CondRef-AR: Condition-as-a-Reference Randomized Autoregressive Modelling for Controllable Aerial Image Generation
Pu Jin
Controllable image generation, particularly for complex aerial scenes, demands both high-fidelity synthesis and precise adherence to input conditions such as semantic maps or edge diagrams. Aerial imagery is characterized by extensive spatial dependencies, where geographical features and objects exhibit strong correlations across the entire scene. Accurately modeling these long-range interactions often requires a broader contextual field of view to capture comprehensive spatial relationships. Recently, autoregressive (AR) models make significant progress in controllable generation. However, their inherent unidirectional context modeling limits the global coherence and structural fidelity of generated images.

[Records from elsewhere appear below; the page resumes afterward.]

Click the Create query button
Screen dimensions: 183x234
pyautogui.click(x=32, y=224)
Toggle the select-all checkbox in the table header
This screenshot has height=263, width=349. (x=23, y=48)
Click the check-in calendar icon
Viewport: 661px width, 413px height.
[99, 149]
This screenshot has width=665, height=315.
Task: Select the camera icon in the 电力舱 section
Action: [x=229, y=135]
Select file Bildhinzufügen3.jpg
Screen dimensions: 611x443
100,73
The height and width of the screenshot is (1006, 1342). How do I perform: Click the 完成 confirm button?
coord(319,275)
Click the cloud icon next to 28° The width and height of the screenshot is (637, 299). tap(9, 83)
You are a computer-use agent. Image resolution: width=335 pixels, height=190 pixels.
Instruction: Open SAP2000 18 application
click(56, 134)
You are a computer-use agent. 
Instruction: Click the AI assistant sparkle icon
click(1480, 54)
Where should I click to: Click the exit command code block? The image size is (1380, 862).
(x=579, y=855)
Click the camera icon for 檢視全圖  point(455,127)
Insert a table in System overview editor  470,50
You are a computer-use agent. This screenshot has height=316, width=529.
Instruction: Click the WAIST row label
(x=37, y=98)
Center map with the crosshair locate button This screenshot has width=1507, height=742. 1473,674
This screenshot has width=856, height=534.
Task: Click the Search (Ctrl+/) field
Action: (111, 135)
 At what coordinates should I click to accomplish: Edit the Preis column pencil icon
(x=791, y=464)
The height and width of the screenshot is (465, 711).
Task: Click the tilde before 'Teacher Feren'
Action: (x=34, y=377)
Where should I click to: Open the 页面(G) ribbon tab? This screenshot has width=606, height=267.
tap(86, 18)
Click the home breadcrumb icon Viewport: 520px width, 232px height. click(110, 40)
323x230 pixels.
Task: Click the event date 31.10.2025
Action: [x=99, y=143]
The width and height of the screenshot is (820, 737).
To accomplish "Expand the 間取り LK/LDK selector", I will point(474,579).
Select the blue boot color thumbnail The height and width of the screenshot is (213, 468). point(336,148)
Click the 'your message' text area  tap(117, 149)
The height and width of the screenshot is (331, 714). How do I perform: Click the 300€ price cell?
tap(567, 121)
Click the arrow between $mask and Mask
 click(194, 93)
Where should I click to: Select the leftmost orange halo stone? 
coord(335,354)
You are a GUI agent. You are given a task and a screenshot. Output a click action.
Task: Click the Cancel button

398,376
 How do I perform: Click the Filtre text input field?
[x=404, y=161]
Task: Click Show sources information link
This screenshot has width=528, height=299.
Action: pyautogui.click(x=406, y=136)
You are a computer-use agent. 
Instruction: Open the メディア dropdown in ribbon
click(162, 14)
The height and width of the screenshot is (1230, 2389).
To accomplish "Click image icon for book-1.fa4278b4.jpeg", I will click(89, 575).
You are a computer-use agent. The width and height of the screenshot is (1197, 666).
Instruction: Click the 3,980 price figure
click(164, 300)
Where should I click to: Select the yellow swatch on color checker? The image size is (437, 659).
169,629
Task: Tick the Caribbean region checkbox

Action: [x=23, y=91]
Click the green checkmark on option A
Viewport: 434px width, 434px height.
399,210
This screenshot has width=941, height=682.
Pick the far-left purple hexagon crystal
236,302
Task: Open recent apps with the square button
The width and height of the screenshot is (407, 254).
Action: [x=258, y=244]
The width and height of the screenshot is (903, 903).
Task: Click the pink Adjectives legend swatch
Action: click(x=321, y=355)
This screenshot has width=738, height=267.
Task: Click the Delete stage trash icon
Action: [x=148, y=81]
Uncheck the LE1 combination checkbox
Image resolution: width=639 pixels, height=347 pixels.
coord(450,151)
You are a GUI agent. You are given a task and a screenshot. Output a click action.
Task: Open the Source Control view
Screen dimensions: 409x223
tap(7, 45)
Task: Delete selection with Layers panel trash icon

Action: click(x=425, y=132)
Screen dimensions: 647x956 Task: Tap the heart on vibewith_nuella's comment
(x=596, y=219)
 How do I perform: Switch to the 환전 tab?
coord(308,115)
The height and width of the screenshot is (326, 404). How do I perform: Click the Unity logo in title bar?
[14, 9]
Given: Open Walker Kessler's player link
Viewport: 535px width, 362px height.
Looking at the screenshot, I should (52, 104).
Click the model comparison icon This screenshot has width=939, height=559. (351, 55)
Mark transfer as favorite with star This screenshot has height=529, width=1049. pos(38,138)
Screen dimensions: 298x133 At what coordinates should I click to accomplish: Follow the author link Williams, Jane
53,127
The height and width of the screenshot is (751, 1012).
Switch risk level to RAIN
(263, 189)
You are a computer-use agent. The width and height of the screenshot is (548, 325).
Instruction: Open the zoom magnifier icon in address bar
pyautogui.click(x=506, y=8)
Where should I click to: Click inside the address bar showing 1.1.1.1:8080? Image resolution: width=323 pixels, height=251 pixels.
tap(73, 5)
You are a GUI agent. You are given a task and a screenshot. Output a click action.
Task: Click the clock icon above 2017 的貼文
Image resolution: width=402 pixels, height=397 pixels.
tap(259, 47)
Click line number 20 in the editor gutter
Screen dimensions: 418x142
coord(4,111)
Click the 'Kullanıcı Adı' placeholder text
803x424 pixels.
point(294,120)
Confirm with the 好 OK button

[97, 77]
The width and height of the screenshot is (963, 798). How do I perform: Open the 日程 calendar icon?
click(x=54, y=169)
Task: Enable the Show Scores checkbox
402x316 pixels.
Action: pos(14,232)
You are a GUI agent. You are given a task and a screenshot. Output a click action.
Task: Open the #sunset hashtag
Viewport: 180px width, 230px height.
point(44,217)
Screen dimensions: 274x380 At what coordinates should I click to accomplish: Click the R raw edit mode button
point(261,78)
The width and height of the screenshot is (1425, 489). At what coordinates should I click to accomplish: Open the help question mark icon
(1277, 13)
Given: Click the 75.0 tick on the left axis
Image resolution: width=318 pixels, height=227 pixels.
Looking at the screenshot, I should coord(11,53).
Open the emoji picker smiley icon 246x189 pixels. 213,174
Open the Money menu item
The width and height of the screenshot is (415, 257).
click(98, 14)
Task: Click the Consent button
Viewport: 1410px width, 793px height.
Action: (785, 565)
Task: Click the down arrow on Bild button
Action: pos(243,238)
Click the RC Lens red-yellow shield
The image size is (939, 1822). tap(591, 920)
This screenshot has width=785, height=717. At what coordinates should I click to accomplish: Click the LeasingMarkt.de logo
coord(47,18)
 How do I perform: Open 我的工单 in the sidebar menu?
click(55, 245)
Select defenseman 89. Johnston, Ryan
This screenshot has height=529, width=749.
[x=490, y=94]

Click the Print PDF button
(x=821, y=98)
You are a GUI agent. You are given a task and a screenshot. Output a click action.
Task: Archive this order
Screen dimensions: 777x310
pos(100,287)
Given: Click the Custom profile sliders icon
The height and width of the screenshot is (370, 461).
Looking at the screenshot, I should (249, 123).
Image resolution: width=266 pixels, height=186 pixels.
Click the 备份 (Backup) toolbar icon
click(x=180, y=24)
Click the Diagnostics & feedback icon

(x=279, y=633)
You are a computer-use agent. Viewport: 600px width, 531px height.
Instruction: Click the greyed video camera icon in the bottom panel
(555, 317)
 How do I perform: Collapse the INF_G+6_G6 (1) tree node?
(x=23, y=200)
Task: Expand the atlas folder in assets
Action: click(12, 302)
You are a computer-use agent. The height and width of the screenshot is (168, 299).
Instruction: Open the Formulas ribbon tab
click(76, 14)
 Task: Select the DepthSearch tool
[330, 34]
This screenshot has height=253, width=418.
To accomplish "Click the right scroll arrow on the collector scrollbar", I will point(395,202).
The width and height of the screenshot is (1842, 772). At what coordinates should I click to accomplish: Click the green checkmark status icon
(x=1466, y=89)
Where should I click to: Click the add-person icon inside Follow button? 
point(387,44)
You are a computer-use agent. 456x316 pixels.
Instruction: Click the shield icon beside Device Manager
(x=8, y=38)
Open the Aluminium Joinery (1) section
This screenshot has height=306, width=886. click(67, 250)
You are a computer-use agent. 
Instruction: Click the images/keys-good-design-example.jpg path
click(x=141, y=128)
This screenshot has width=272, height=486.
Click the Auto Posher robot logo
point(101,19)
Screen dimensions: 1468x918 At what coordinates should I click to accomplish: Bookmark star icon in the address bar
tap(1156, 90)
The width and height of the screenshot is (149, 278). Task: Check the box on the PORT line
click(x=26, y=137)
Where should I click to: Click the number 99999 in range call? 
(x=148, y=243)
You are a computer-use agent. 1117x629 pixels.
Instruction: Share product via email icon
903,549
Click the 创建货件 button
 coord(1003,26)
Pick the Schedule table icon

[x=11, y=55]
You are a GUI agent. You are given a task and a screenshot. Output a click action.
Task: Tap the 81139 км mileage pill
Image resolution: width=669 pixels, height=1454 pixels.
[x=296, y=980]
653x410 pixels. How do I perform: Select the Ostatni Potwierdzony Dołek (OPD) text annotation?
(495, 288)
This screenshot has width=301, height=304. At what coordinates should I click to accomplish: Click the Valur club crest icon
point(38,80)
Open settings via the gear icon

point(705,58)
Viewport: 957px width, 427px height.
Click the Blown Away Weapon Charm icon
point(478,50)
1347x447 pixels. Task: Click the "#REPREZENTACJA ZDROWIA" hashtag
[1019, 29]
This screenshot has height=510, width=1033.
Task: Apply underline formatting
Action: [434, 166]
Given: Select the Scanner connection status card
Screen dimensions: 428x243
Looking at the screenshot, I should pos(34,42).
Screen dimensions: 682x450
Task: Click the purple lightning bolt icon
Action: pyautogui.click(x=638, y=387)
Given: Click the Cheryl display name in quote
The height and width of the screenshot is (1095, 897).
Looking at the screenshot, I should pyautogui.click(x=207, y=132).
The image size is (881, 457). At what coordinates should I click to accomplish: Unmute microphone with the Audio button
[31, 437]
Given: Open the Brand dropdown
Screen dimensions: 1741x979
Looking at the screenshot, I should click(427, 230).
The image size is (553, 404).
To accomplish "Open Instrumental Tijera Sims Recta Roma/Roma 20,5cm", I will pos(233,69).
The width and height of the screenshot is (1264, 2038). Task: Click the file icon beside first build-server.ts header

To overcome this constraint, we propose ConRef-AR, a novel Condition-as-a-Reference randomized autoregressive modelling for controllable aerial image generation. Our approach is built upon a key insight: in controllable tasks, the input condition is not merely a static guide but a dynamic, intrinsic reference that specifies the content for each spatial location. To leverage this, CondRef-AR employs a randomized training strategy where the image token sequence is permuted during training to expose the model to diverse contexts. Crucially, instead of relying on auxiliary mechanisms to resolve prediction ambiguities introduced by randomization, our core innovation is to directly utilize the corresponding control signal as the primary reference for predicting each token. This elegant substitution allows the model to naturally disambiguate predictions while simultaneously achieving superior control precision, thereby enhancing both generation quality and fidelity within the efficient autoregressive paradigm.